Die Forscher haben im Rahmen ihrer Studie wildlebenden Tüpfel-Hyänen ( Crocuta crocuta) und Streifen-Hyänen ( Hyaena hyaena) Proben der Sekrete ihrer Duftdrüsen entnommen und sie analysiert. Im Fokus standen dabei die Bakteriengesellschaften, die in den Absonderungen leben und die flüchtigen Substanzen, die von den sogenannten Pasten ausgehen.
Die Analysen ergaben: In den Sekreten der beiden Hyänenarten leben unterschiedliche Bakteriengesellschaften. Es handelt sich aber bei beiden um Mikroben, die fermentieren – also bestimmte Substanzen umsetzen und dabei flüchtige Substanzen bilden. Diese Geruchsstoffe unterscheiden sich aber in ihren Mustern der Zusammensetzung. Das bedeutet: Sie riechen anders. Eine Tüpfel-Hyäne kann also klar erkennen: Hier riecht’s nach Streifen-Hyäne und umgekehrt.

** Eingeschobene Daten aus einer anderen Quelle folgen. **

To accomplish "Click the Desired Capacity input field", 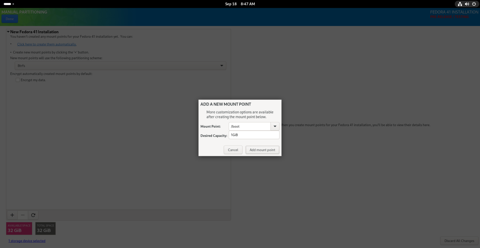I will 254,135.
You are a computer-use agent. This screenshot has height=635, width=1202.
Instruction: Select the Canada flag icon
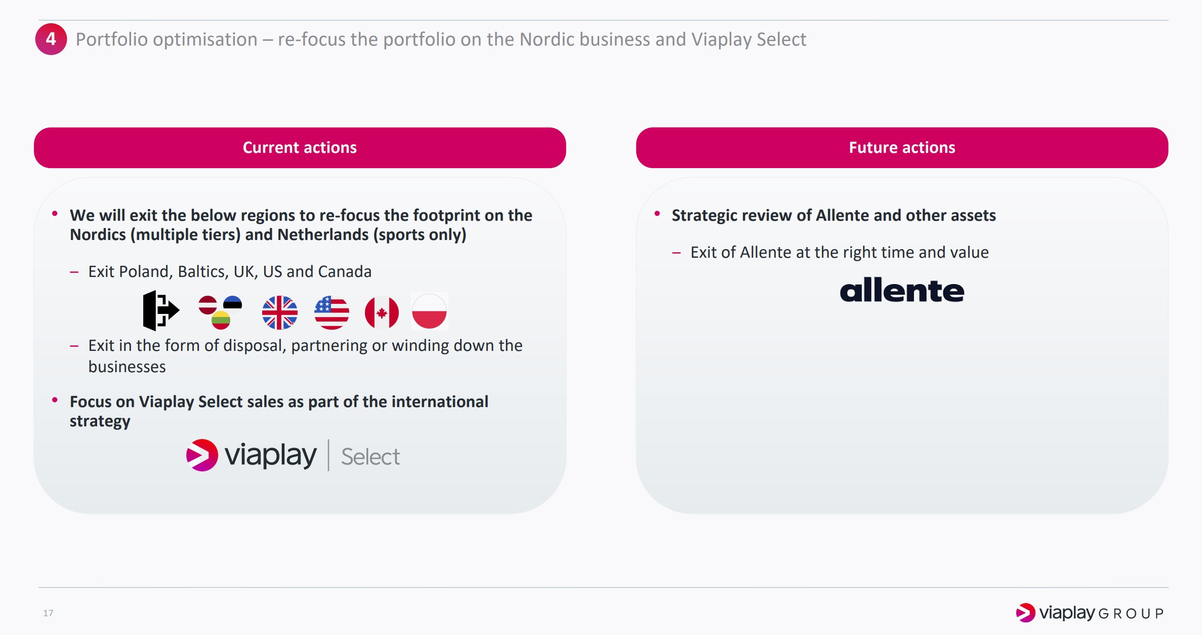click(x=382, y=312)
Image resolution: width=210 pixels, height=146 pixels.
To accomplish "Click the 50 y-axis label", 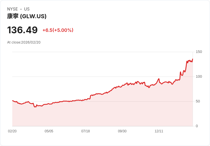I will (x=198, y=101).
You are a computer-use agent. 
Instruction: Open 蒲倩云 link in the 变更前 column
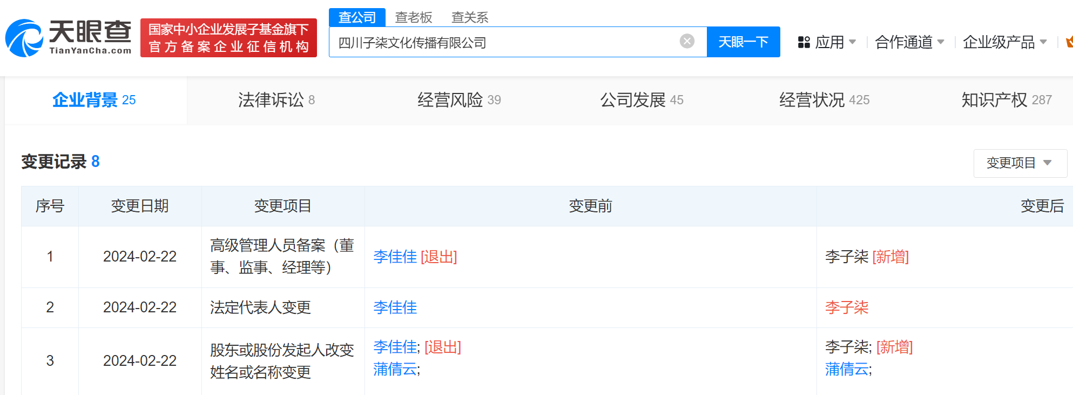[x=395, y=370]
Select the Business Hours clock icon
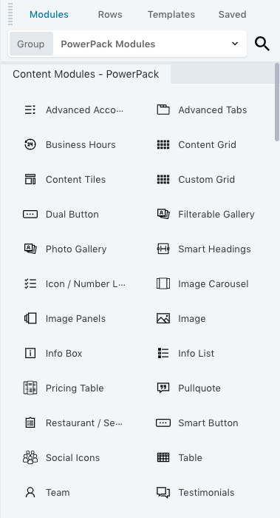 coord(30,145)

Doch auch innerhalb der Arten variieren wiederum die Zusammensetzungen der Bakteriengesellschaften und folglich auch die Duftmarken. Das konnten die Forscher bei der Tüpfel-Hyäne zeigen: Männchen haben andere mikrobielle “Parfümeure” als Weibchen und bei letzteren ändert sich die Zusammensetzung sogar noch abhängig davon, ob sie gerade fruchtbar sind oder nicht. Die Funktion symbiotischer Bakterien bildet also die Grundlage der Geruchskommunikation bei den Hyänen, resümieren die Forscher. Vermutlich sei dies auch bei vielen andern Tierarten der Fall, die über Geruchsstoffe kommunizieren.